*PASSAGE PROVIDED*.
1) The specs are now much more publicly accessible than they used to be, and frankly the spec does a fairly reasonable job describing a tricky format relatively compactly. It requires a fair bit of knowledge of Photoshop to read and understand, but it’s mostly fairly explicit. Much better than many other proprietary document formats.

2) For someone with relatively extensive knowledge of photoshop, the format is fairly comprehensible, albeit complicated. The biggest part of the problem here is, as you say, that Photoshop just has a ton of features to support, so that becoming enough of a Photoshop expert to understand it all is a difficult undertaking by itself.

3) The code this comment is taken from only interacts with a small fraction of PSD features, and is frankly pretty awful code: hacky, ad-hoc, not modular at all, etc.

All that said, if someone was to redesign PSD format today, I’m sure it would be organized quite a bit differently, and would have much better re-use of a smaller number of features. (The same goes for Photoshop itself.)

sabret00the · on Nov 6, 2012

So just out of curiosity, why doesn't Adobe embark on those two projects? We're entering a new era of desktop software, surely that should be a catalyst for redesigning both from scratch?

*STORED DATA*.
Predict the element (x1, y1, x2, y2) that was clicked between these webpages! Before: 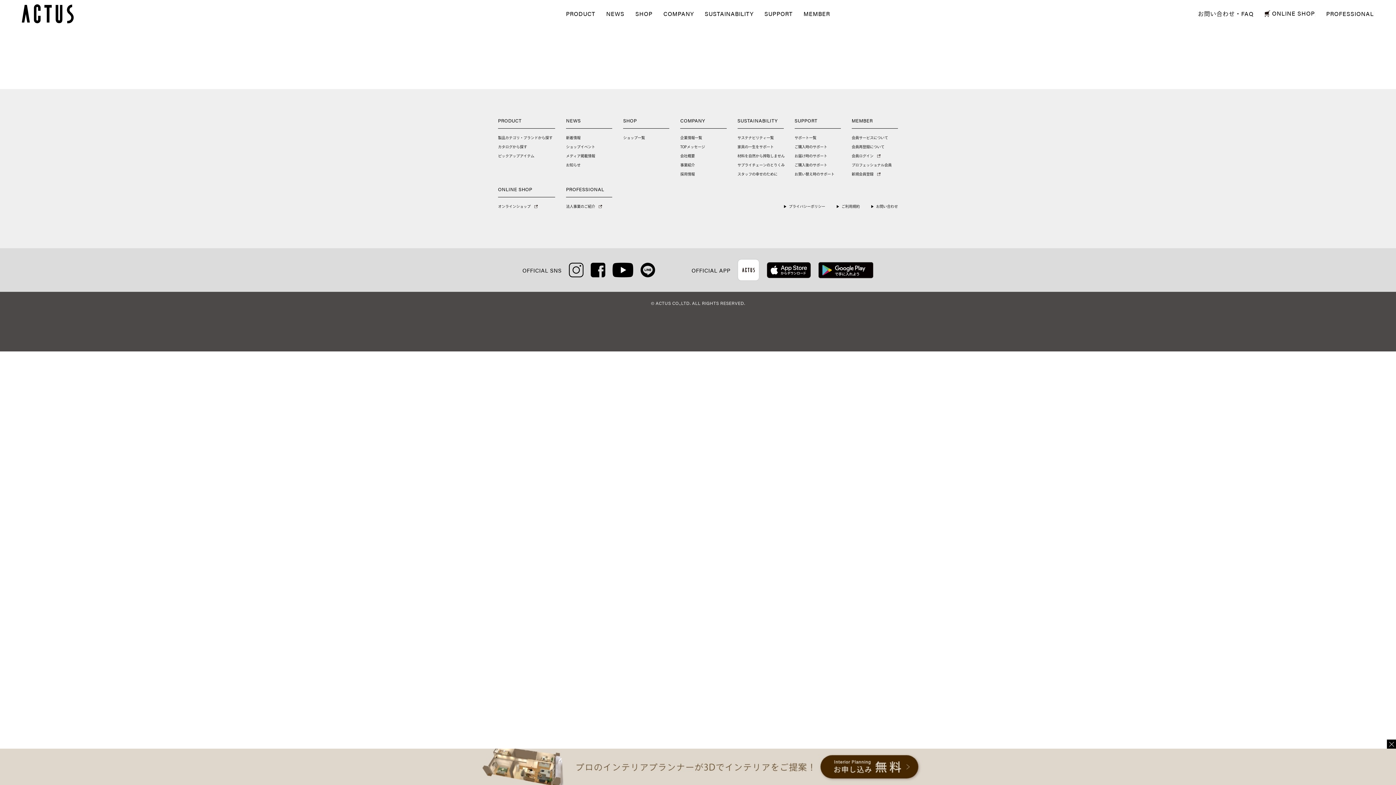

*TASKS FOR THIS EXERCISE*.
(a) Could you rewrite the PSD thread from "So just out" to "both from scratch?", replacing "desktop software" with "mobile software"?
(b) Do these statements agree with the PSD thread? Answer yes or no for each and quote the deciding words. (i) The code the comment comes from handles only a small share of PSD features. (ii) The PSD spec is described as worse than many other proprietary document formats. (iii) A redesign of the PSD format today would likely be organized much the same way.
Work from the PSD format thread alone, not from the material.

*WORKED ANSWERS*.
(a)
So just out of curiosity, why doesn't Adobe embark on those two projects? We're entering a new era of mobile software, surely that should be a catalyst for redesigning both from scratch?

(b)
(i) Yes: "only interacts with a small fraction of PSD features"
(ii) No: "Much better than many other proprietary document formats."
(iii) No: "I’m sure it would be organized quite a bit differently"